(EXERCISE): Look in the material below for the line holding "Screen dimensions: 1568x495". Set it down exactly, with each later line up to and including the line holding "Click the heads-up display value 113".
-.-.-
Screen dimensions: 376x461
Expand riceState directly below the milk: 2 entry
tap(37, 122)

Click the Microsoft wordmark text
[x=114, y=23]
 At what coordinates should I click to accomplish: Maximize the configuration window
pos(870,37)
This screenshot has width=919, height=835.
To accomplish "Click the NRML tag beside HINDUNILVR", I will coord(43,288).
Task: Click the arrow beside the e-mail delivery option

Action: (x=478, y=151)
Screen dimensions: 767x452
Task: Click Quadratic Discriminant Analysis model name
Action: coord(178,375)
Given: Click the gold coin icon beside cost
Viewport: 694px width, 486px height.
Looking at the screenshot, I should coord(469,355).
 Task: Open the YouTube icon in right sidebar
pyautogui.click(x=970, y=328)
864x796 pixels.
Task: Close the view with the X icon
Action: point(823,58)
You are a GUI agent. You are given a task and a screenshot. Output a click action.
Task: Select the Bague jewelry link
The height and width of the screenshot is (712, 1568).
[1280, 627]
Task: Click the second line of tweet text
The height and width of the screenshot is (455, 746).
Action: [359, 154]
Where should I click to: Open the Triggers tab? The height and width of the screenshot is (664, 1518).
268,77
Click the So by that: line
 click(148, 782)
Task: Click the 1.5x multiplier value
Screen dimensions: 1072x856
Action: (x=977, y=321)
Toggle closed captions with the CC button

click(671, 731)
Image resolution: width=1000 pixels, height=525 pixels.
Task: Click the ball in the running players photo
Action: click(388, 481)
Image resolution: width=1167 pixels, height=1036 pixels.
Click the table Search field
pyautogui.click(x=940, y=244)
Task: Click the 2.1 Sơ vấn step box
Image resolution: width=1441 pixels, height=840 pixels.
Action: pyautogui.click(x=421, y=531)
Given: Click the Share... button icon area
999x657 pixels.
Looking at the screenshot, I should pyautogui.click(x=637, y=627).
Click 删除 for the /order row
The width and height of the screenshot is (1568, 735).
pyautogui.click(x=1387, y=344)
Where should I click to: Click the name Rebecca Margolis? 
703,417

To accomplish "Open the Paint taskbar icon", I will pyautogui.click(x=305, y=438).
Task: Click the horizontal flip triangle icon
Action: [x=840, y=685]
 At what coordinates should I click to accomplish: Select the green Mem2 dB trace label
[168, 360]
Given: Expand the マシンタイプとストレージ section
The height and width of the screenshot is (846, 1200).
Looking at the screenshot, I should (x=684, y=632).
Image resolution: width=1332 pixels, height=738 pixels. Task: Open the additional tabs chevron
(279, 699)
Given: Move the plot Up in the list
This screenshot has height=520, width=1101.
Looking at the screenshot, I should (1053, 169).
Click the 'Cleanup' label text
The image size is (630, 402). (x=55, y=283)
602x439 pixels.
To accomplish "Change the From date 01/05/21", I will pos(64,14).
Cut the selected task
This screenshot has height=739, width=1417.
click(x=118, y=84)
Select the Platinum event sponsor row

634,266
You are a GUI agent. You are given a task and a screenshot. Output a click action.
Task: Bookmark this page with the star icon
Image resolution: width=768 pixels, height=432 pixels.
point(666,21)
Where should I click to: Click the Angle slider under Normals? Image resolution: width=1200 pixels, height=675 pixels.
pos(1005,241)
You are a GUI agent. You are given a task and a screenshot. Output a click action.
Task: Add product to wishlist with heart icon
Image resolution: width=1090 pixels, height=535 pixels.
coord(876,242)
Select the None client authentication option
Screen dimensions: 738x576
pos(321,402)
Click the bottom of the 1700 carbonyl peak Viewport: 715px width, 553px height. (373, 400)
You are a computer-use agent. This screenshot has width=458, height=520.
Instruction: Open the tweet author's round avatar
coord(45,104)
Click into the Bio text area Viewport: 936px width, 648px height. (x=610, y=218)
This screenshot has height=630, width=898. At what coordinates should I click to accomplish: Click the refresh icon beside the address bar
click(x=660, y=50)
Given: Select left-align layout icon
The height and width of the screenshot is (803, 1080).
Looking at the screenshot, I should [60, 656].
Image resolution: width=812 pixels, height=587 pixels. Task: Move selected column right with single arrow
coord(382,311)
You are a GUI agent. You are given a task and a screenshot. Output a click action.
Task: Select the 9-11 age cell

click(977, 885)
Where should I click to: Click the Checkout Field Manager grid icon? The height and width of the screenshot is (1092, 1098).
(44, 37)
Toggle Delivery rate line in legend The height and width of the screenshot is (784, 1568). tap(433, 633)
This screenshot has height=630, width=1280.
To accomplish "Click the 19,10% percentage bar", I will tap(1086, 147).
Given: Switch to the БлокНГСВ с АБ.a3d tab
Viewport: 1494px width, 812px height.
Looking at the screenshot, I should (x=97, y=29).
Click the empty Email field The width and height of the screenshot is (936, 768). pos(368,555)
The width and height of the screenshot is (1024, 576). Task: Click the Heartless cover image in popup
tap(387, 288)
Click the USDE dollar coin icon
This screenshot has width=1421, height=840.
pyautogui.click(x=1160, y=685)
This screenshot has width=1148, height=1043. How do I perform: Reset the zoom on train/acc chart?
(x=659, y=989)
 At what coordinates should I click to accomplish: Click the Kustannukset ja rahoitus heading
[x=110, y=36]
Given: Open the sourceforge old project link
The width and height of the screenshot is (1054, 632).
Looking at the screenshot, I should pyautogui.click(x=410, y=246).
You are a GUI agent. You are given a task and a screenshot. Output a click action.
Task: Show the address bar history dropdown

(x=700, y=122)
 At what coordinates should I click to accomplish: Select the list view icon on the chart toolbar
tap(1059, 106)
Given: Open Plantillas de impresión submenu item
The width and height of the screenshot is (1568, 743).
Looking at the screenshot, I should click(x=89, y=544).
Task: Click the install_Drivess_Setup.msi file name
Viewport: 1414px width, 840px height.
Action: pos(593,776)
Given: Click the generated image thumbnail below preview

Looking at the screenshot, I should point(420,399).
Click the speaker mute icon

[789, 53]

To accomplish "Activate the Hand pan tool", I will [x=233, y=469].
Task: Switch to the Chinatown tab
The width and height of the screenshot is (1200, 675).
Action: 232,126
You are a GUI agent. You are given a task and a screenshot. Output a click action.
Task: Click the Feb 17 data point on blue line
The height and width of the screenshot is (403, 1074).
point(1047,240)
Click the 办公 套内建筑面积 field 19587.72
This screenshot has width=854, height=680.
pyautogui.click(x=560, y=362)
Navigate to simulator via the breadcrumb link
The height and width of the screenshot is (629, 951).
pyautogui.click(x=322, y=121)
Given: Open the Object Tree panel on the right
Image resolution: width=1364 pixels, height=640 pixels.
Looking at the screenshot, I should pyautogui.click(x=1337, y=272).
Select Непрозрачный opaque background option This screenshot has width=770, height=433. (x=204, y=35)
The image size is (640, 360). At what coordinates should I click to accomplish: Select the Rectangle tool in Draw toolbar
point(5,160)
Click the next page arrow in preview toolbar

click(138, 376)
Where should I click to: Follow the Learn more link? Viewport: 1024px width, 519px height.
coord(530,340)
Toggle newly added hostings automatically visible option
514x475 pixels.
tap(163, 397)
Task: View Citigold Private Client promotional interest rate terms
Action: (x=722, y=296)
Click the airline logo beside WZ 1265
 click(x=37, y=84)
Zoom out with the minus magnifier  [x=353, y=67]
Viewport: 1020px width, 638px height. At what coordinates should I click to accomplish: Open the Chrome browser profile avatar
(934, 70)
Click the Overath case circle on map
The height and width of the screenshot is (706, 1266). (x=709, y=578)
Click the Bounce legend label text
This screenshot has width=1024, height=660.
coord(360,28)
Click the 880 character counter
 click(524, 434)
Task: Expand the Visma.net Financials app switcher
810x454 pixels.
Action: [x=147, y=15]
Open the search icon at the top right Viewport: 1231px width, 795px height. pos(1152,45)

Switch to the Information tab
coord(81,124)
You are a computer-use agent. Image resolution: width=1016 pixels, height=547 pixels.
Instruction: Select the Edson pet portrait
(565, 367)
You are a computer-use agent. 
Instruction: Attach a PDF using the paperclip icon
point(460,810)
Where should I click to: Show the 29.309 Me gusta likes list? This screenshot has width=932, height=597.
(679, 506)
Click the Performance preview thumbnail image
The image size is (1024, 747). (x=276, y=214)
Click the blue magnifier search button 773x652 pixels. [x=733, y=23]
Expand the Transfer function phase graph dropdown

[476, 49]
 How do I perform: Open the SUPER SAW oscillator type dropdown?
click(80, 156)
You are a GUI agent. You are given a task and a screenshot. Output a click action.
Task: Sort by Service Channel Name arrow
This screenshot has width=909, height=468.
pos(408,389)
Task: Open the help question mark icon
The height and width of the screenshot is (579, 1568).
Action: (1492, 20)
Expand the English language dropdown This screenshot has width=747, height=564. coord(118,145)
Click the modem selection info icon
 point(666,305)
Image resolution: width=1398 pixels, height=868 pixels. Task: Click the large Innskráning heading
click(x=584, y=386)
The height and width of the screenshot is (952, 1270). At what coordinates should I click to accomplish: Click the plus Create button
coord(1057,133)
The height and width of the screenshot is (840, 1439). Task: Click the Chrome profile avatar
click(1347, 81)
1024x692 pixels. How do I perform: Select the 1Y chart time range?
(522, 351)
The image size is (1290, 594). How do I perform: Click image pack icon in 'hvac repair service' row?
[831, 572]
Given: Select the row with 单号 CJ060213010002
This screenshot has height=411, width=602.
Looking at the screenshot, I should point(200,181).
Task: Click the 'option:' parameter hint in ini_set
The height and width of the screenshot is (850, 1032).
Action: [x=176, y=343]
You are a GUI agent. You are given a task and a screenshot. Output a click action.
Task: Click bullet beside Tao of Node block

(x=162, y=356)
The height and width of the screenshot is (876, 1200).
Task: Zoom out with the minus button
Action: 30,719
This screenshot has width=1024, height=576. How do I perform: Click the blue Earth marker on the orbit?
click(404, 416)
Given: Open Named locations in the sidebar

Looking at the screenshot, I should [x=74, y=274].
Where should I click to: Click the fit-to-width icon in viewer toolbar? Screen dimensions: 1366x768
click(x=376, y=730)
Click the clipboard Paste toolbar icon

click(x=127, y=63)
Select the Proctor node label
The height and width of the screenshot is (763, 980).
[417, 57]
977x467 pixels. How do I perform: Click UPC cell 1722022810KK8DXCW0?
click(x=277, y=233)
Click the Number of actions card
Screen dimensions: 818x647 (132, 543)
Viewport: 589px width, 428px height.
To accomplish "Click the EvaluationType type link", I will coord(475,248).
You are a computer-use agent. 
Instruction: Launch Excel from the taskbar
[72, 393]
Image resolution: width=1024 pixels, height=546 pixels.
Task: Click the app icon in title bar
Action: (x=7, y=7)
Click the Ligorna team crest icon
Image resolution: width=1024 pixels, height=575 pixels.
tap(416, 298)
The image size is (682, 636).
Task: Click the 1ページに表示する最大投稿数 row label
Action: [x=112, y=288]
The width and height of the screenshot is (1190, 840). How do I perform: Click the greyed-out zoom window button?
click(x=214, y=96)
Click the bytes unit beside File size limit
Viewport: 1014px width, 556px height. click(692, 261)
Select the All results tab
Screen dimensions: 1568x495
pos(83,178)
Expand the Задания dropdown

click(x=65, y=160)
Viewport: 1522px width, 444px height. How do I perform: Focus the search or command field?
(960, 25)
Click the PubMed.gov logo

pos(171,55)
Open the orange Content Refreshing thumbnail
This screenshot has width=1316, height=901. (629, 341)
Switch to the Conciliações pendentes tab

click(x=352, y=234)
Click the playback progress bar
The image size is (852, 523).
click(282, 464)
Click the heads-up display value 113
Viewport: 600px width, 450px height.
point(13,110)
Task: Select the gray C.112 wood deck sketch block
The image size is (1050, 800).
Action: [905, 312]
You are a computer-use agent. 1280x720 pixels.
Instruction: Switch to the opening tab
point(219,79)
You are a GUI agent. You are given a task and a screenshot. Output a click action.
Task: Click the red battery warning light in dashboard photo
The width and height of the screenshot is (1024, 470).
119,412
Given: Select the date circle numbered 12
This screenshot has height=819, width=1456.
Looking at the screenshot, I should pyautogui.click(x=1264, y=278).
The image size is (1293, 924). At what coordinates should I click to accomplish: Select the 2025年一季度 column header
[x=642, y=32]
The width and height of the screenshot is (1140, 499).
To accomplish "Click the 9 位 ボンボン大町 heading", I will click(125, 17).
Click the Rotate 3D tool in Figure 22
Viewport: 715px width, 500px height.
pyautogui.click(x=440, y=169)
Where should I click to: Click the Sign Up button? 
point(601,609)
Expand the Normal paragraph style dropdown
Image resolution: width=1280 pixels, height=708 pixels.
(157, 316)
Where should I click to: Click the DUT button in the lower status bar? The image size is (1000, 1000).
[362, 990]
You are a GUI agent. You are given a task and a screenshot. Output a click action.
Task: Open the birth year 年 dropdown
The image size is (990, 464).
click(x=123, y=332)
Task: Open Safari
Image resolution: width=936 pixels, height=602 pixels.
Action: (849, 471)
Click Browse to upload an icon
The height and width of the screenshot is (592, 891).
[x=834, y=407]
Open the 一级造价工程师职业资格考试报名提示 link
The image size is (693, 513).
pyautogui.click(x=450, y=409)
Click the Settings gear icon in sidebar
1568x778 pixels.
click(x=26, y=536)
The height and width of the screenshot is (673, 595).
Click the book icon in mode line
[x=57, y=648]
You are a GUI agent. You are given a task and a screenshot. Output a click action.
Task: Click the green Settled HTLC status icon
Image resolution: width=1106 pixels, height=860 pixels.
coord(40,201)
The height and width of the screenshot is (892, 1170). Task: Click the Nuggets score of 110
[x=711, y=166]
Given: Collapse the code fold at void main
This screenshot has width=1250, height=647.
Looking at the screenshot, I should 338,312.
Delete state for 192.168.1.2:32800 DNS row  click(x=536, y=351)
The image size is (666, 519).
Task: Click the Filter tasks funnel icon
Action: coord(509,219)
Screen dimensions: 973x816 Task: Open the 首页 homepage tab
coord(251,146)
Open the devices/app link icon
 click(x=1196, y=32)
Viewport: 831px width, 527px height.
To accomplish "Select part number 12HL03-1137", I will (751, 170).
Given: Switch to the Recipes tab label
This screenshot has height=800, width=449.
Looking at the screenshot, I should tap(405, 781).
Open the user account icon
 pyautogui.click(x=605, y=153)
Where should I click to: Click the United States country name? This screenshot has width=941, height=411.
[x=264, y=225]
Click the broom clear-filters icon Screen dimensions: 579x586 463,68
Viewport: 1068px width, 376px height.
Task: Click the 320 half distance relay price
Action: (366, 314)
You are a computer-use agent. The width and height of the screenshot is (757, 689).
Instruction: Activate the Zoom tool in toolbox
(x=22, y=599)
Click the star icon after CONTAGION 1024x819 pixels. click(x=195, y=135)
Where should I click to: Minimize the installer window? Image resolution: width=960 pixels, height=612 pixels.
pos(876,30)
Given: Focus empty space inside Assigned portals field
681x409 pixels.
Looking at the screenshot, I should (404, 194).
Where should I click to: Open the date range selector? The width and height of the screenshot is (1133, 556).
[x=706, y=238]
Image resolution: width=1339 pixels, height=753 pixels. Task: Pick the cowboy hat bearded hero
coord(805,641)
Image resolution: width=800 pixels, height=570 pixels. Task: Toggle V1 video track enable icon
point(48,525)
-.-.-
(EXERCISE SOLUTION):
Screen dimensions: 1568x495
pos(83,178)
Expand the Задания dropdown

click(x=65, y=160)
Viewport: 1522px width, 444px height. How do I perform: Focus the search or command field?
(960, 25)
Click the PubMed.gov logo

pos(171,55)
Open the orange Content Refreshing thumbnail
This screenshot has width=1316, height=901. (629, 341)
Switch to the Conciliações pendentes tab

click(x=352, y=234)
Click the playback progress bar
The image size is (852, 523).
click(282, 464)
Click the heads-up display value 113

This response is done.